» **TASK PROMPT**: Whatever appears in the records, write it out again exactly.

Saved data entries
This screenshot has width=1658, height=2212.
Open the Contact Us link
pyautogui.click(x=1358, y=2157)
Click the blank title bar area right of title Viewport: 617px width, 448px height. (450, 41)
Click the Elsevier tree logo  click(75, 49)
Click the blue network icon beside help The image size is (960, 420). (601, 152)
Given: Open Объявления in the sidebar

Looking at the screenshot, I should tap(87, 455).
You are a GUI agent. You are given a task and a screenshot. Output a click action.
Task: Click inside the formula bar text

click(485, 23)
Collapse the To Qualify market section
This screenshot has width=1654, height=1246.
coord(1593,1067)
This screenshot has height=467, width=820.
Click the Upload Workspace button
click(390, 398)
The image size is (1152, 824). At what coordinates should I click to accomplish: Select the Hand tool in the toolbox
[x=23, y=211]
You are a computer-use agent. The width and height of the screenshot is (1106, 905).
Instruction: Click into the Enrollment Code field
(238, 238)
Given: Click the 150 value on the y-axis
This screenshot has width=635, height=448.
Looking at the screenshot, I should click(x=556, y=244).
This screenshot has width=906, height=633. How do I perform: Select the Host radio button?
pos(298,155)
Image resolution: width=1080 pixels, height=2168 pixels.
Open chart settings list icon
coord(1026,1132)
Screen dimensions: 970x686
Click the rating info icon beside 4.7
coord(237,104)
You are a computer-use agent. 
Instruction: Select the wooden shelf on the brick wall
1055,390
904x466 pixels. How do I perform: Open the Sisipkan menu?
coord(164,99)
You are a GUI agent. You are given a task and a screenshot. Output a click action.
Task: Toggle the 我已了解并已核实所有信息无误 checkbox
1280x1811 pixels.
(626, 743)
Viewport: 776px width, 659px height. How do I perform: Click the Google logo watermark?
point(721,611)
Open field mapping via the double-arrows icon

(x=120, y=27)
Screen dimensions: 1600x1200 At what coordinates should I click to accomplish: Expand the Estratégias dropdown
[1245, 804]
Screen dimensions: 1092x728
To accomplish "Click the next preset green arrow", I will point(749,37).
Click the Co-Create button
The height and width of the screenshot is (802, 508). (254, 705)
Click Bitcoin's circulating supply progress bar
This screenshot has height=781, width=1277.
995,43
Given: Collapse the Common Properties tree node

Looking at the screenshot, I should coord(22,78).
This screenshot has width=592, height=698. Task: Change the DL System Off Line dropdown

» **TASK RESULT**:
This screenshot has width=1658, height=2212.
Open the Contact Us link
pyautogui.click(x=1358, y=2157)
Click the blank title bar area right of title Viewport: 617px width, 448px height. (450, 41)
Click the Elsevier tree logo  click(75, 49)
Click the blue network icon beside help The image size is (960, 420). (601, 152)
Given: Open Объявления in the sidebar

Looking at the screenshot, I should tap(87, 455).
You are a GUI agent. You are given a task and a screenshot. Output a click action.
Task: Click inside the formula bar text

click(485, 23)
Collapse the To Qualify market section
This screenshot has width=1654, height=1246.
coord(1593,1067)
This screenshot has height=467, width=820.
Click the Upload Workspace button
click(390, 398)
The image size is (1152, 824). At what coordinates should I click to accomplish: Select the Hand tool in the toolbox
[x=23, y=211]
You are a computer-use agent. The width and height of the screenshot is (1106, 905).
Instruction: Click into the Enrollment Code field
(238, 238)
Given: Click the 150 value on the y-axis
This screenshot has width=635, height=448.
Looking at the screenshot, I should click(x=556, y=244).
This screenshot has width=906, height=633. How do I perform: Select the Host radio button?
pos(298,155)
Image resolution: width=1080 pixels, height=2168 pixels.
Open chart settings list icon
coord(1026,1132)
Screen dimensions: 970x686
Click the rating info icon beside 4.7
coord(237,104)
You are a computer-use agent. 
Instruction: Select the wooden shelf on the brick wall
1055,390
904x466 pixels. How do I perform: Open the Sisipkan menu?
coord(164,99)
You are a GUI agent. You are given a task and a screenshot. Output a click action.
Task: Toggle the 我已了解并已核实所有信息无误 checkbox
1280x1811 pixels.
(626, 743)
Viewport: 776px width, 659px height. How do I perform: Click the Google logo watermark?
point(721,611)
Open field mapping via the double-arrows icon

(x=120, y=27)
Screen dimensions: 1600x1200 At what coordinates should I click to accomplish: Expand the Estratégias dropdown
[1245, 804]
Screen dimensions: 1092x728
To accomplish "Click the next preset green arrow", I will point(749,37).
Click the Co-Create button
The height and width of the screenshot is (802, 508). (254, 705)
Click Bitcoin's circulating supply progress bar
This screenshot has height=781, width=1277.
995,43
Given: Collapse the Common Properties tree node

Looking at the screenshot, I should coord(22,78).
This screenshot has width=592, height=698. Task: Change the DL System Off Line dropdown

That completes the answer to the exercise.